I trudged up the narrow footpath, slowly putting one foot in front of the other, stopping every few steps to suck in the cool mountain air and to look up. Ahead, I saw only more rock, more ice, and more mountain; the mountain that went up and up with no end in sight. With my hand, I shielded my eyes from the glaring sun that pierced through the deep blue sky, and through my squinting, I could make out the distant clouds that would soon bring the afternoon thunderstorms. My friends and I had only a few hours left to make the summit before the distant clouds unleashed their powerful force.
“This was supposed to be fun,” I said to myself as I took another sip from my self-rationed water. My head was pounding, but the light-headedness I’d succumbed to the day before during my first climbing attempt had mostly subsided. Now, I only needed to conquer the breathlessness that came from being unaccustomed to the high altitude. I looked back down at the ground and focused on the path in front of me and my next step.
I was 28-years old and trying to make it to the summit of Mt. Uncompahgre, a majestic 14,321-foot mountain in the Colorado Rockies. The day before, I’d attempted to climb its sister mountain, Wetterhorn, but had been forced to stop less than a hundred feet from its summit due to extreme dizzy spells. I had sat on a rock just below its pinnacle while my three comrades summited without me. I tried to convince myself as I sat there, looking up at them from below, that the view from my location was just as good as theirs and that making it to the top didn’t really matter that much, but still, I felt disappointed. I had not reached my goal, and my body had failed me, and I was not accustomed to feeling like a failure, even if it was for the sake of my own safety.

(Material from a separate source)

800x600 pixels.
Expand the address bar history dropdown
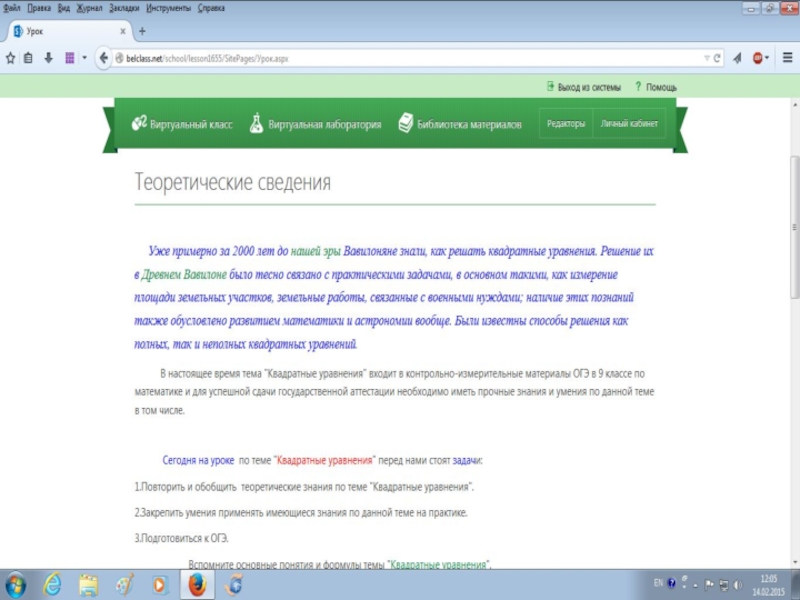pyautogui.click(x=707, y=58)
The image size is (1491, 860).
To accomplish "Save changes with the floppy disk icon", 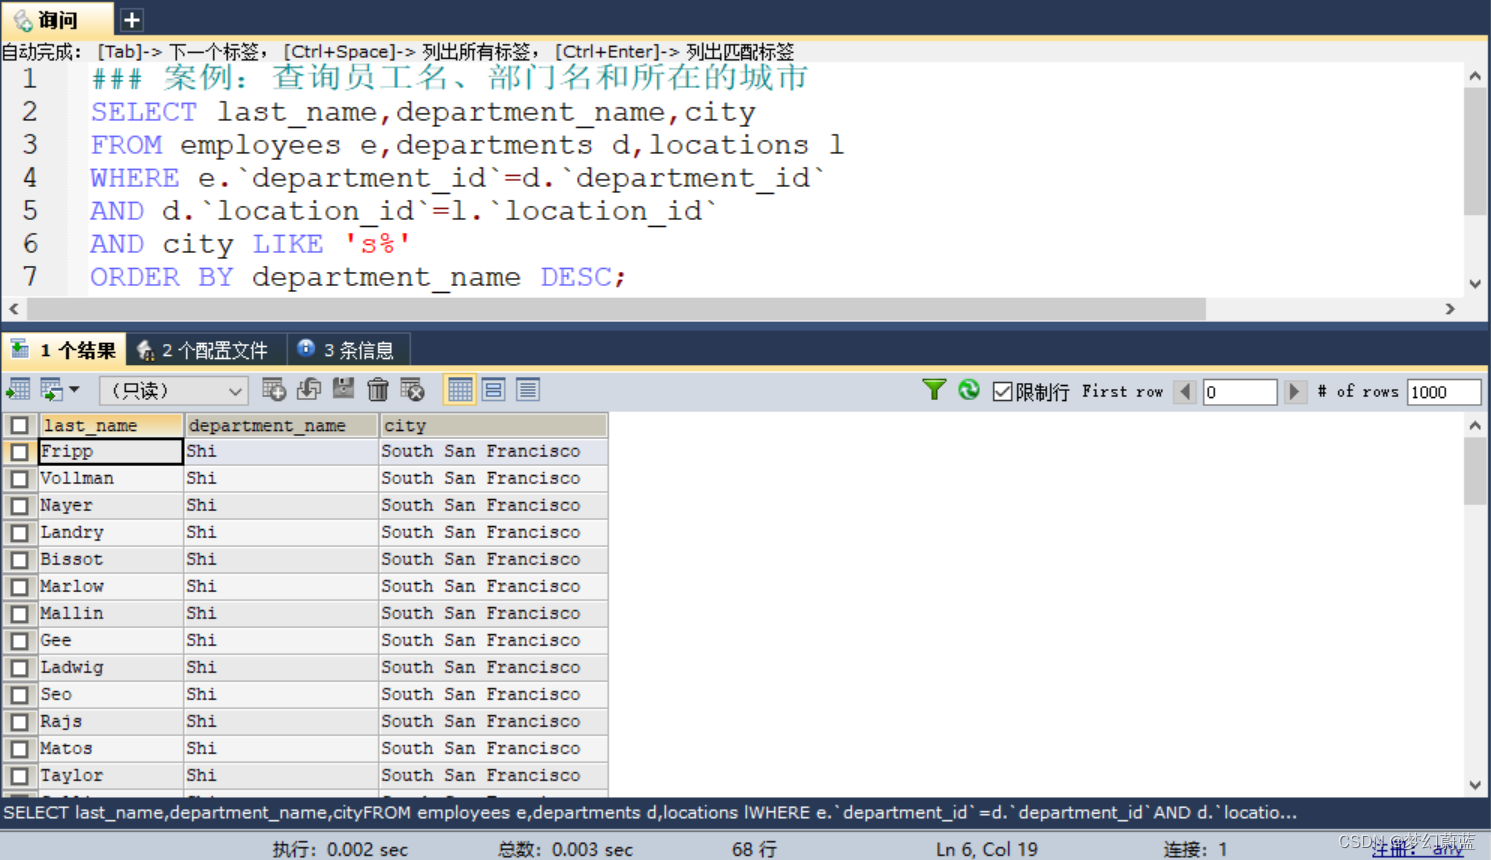I will [343, 389].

Now, as I trudged up Uncompahgre in my second attempt to summit my first fourteener, I was beginning to feel defeat closing in again. This time, my body was willing, thanks to another 24-hours I'd had to acclimatize to the altitude, but my spirit was weak. Suddenly, the effort and fatigue no longer felt like they had any meaning, and my desire to summit meant nothing to anyone, including myself. If I decided to stop now, nobody would blame me, and really, no one would care. I could just turn around, I told myself, and walk back to camp and take a nap, and have a perfectly good time while I waited for my friends to return. Nothing was worth so much effort, I told myself. This was not supposed to be so hard. Let others do it, I said to myself. They are in better shape, enjoy it more, want it more. I just…can’t.
And then an image came to my mind. It was from a photograph that I’d seen not long before I’d made this journey to the Colorado mountains. It was a picture of a young man, about my age, standing atop a mountain with snow and peaks surrounding him. He looked strong, and confident, and full of spirit and life, and everything that I wished I could be, as he stood on top of that mountain. And more than anything, he looked like someone who never quit and who faced every physical and spiritual challenge with determination, faith, and fearlessness. The look on his face seemed to say, “I can conquer anything,” and from what little I knew about his life, he had. But, I also knew that he had not done it alone.
Before I knew it, I was there. After thousands of steps, each pushing upwards, suddenly, there was no more climbing left for me to do. The ground had leveled out, my breathing became easy and relaxed, and I was able to rejoice and relish in the 360-degree view around me, in which I was elevated higher than anything or anyone else in my surroundings. To be standing above all else, even the birds, was an incredible feeling and worth every tortured and painful step.
I never climbed another fourteener after that. Life went on and I returned to the low lands. A few years later, I would be married, and soon after that, I would be climbing spiritual mountains much higher than any Colorado fourteener. And again, I would find myself facing defeat, thinking none of it matters and nobody really cares, not even me. And more than anything, I would feel incredibly alone, climbing a mountain that nobody else could see.
But as I learned on that mountainside many years ago, at those moments when the struggles feel insurmountable and the mountains too steep, I can turn to divine help. I need only to recognize that many have climbed these same mountains ahead of me, and if I ask them to, they will help me make it to the top. They will walk with me, maybe even ahead of me, and show me the way. They have made it to the summit and more than anything else, they want to share the view with me.
And if I ever doubt this, I need only to recall my climb up Uncompahgre many years ago. Because little did I know, on that 4th day of July, in 1997, that it was also the feast day of Blessed Pier Georgio Frassati, upon whose intercession I had called upon that day to help me make it to the top.